I raised an eyebrow at her. “Yes. In exchange for your toes.” I hoped she wouldn’t get too excited about it.
She shook her head, her eyes filling with tears. “Thank you,” she said. She took a few
deep breaths and swallowed, the tears receding from her eyes. “Do you need anything? Food? I have some supplies in my pod, still. Some water, too.”
Sam shook his head. “No, we don’t need anything. Keep your supplies, you’ll need them yourself.”
“Just don’t go yelling about it to everyone who will listen,” I said. “We need to move on, as soon as the rest of my squad has cleared the road. We don’t need people begging for help if they happen to believe you.”
“Of course not,” the man said, opening up a box of protein bars, and handing them out. He hesitated, with his arm outstretched to me. “Do you eat…protein bars?”
I took it from him and started to eat it. “Of course.”
He nodded, seeming relieved. “Since you’re human and all, and dressed like that, does that mean you’re fightin’ against the aliens? Is that where you’re going?”

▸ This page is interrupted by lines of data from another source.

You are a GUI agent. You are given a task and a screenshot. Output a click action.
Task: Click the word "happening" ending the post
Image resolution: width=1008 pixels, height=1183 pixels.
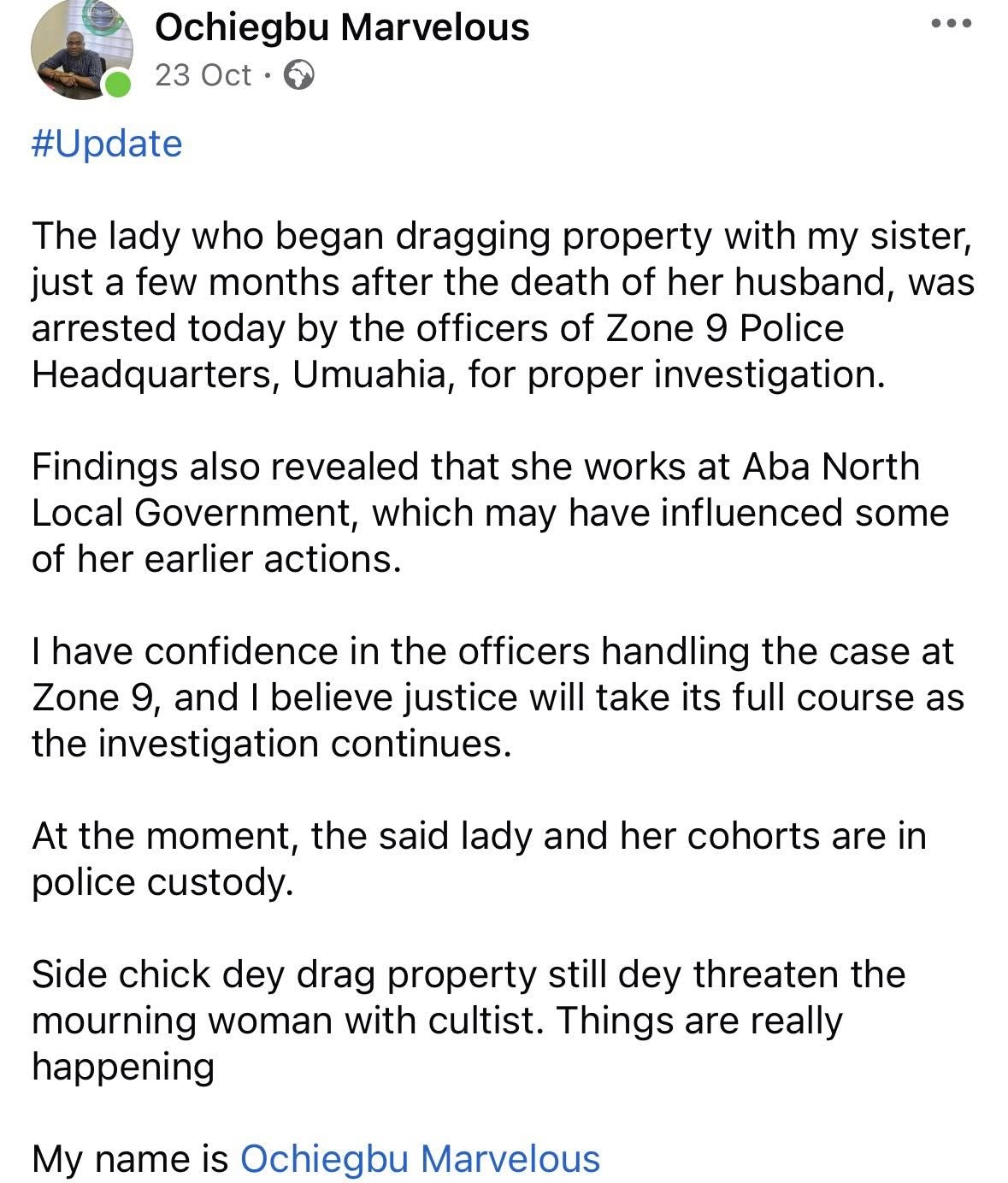tap(123, 1067)
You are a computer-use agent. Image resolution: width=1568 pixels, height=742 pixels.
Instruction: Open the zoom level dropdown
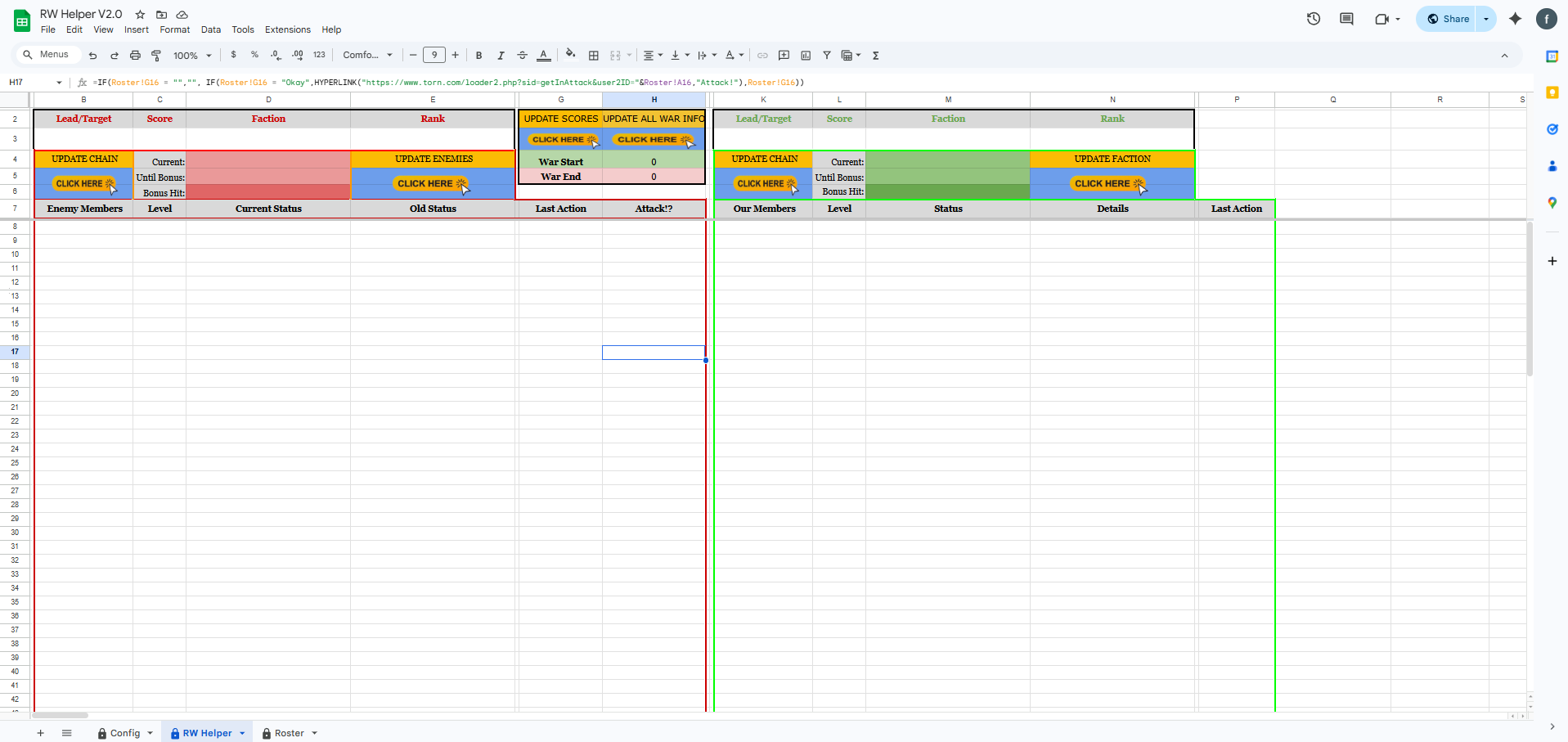192,56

I didn’t say anything, silently chewing my protein bar. The civilians shared a look.
“We don’t like what they’re doing,” Sam finally said.
“And…hypothetically,” the man shared a look with the other two again. “You might use your…powers to do something about it?”

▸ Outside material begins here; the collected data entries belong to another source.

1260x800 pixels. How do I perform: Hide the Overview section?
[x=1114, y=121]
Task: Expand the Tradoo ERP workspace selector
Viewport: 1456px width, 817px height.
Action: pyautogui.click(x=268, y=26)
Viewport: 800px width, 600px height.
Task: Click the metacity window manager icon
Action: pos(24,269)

I frowned. “We’re not going to be getting ourselves killed by flashy heroics,” I said. “Come on, let’s go.” I left the camper, going to help Torliam and Jacky finish rearranging the cars around the intersection.
Behind me, I heard Sam say softly to the people in the camper, “We might be able to do something. Don’t lose hope.”
I sighed, and strode off to get us back on the move.
It took us over an hour to clear the road enough to travel, and Adam had grown a constant scowl as he waited, eyes locked on the link he’d scrounged from Blaine’s lab. “There’s a map site where people are posting information and warnings about certain locations. The main road we were heading to is blocked off. There was some sort of train accident that spilled over onto it, and a fuel leak caused a fire. Which spread.”